Жил холостяком. Девять лет отсидел ни за что, по доносу дворника.
Пихал Пихалыч был созерцательным оптимистом. Что-то пунктуально записывал в историях болезни. За что-то перед кем-то отчитывался – то ли оборот койко-дней, то ли дневной койко-оборот, статистика диагнозов и т. п.
Но сам не ставил своим больным никаких диагнозов, кроме одного: «Конечное состояние человека»; различиям же в переходных нюансах с несомненной справедливостью придавал познавательное значение.
Больных неистощимо любил, называл уменьшительно, как детей: Сашуня, Валюша, Катюша. Некоторые реагировали на свои имена, некоторые на чужие.
И еще ласково-уважительно называл их «мой друг», как и нас, коллег.
– А вот эта койка будет моей, – сказал однажды мне, застенчиво улыбнувшись и указав на аккуратно застеленную пустую кровать в углу палаты, где из окна виднелся прогулочный дворик с кустами то ли бузины, то ли рябины. – Вот тут будет Мишенька.
– Ага… Как?.. То есть почему? – тупо спросил я.
– Я намереваюсь дожить до старческого слабоумия и маразма. Ни рак, ни инфаркт, ни инсульт меня не устраивают, это все ошибки. Маразм, знаете ли, мой друг, это очень хорошо. Мечтаю о здоровом маразме. Правильное, нормальное конечное состояние.
Пихал Пихалыч ничуть не шутил. Но мечта его не сбылась: он был сбит пьяным водителем самосвала возле подъезда своего дома, умер почти мгновенно.
…Я возвращался в дежурку, чтобы пить чай, курить (после этих обходов особенно хотелось курить или выпить что-нибудь покрепче), шутить с медсестрой на вольные темы, читать и, если удастся, поспать, а если не удастся, поесть.

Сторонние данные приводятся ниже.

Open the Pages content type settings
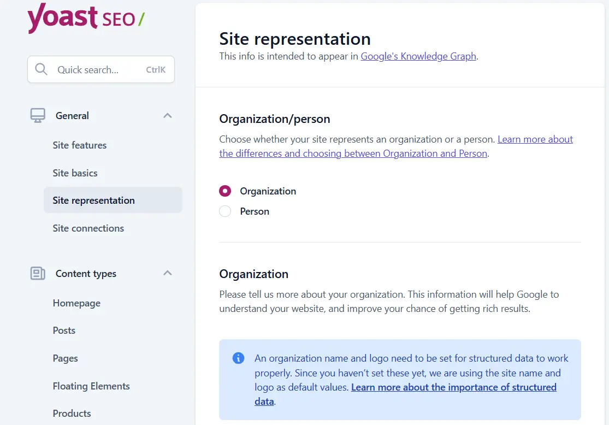This screenshot has width=609, height=425. tap(65, 358)
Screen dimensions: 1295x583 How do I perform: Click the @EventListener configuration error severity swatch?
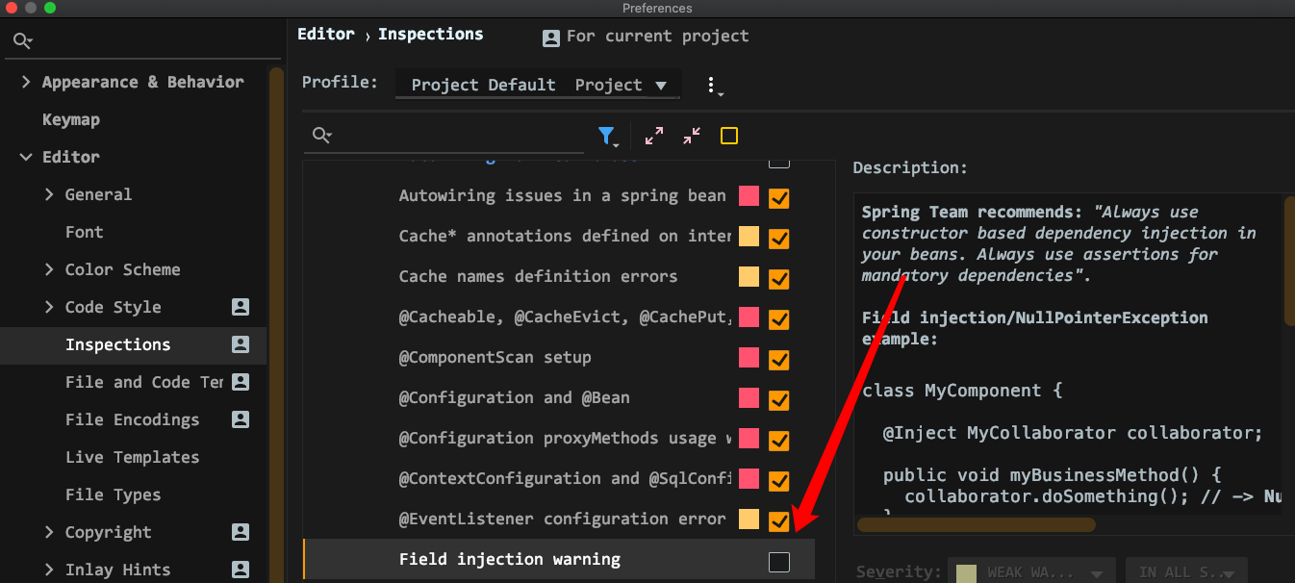(749, 520)
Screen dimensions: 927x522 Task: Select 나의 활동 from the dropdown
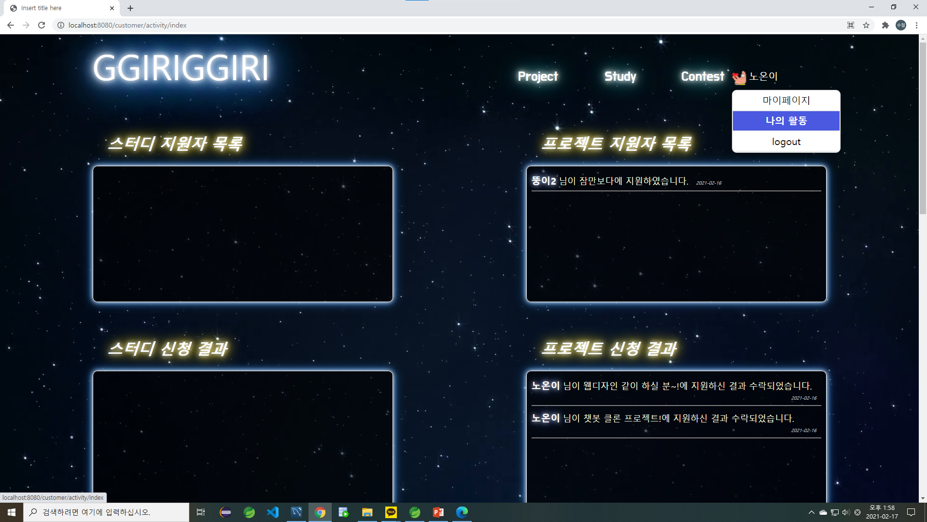pos(786,121)
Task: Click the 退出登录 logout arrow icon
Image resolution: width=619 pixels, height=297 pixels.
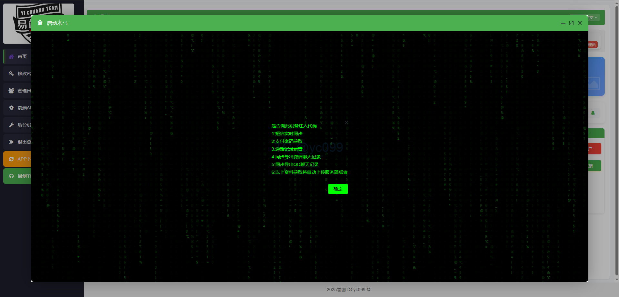Action: tap(11, 142)
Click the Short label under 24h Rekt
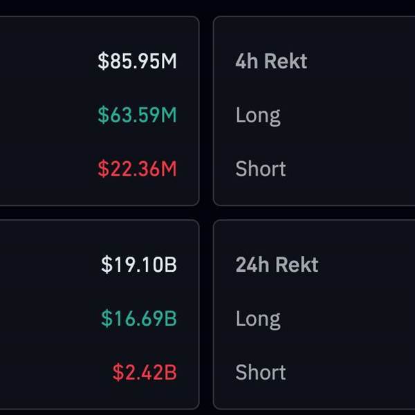Image resolution: width=415 pixels, height=415 pixels. pyautogui.click(x=261, y=372)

Нагота человеческая беспомощна и при самых могучих формах. Патолого-анатомический зал – первое посещение в медицинском студенчестве. (Не последнее.) Хищные холодные ножницы с хрустом режут еще не совсем остывшие позвонки, ребра, кишки, мозги, железы. Помутневшая мякоть. Все видно, как при разборке магнитофона: все склерозы и циррозы скрипят и поблескивают на ладони. Вон сосуд какой-то изъеден, сюда, наверно, и прорвалось… Прощальная, искаженная красота конструкции, всаженная и в самые захирелые экземпляры.
Я не испытывал ничего, кроме отвлеченной непрактической любознательности. Да, все это так кончается. Сегодня он, завтра она, послезавтра я. Что по сравнению с этим какие-то там неуспехи, комплексы, ссоры, болячки и прочие несообразности.
Вопрос только в том, ВСЕ ли кончается?
Существует ли, перефразируя Пихал Пихалыча, бесконечное состояние человека?
«Аще не умрешь, не оживешь» – это как?
У всякого существа есть четко действующие наследственные пределы продолжительности существования; порядки различны, но это не принципиально. Во всякую особь – и в вас, и в меня, и в любого ребенка, в вашего и в моего – вместе с генопрограммой самоутверждения жизни вложена и программа самоотмены жизни: «время жить и время умирать».
Механизм биологического самоотказа. Еще не вполне ясно, что главное в нем: просто износ и отказ батареек, поддерживающих жизнь или включение батареек смерти – активных «летальных» генов.
Лишь жизнь вида, рода, как и всепланетная Жизнь-в-Целом, имеет непрослеживаемое начало, неопределенный конец и может с какой-то долей условности быть приравненной к вечности.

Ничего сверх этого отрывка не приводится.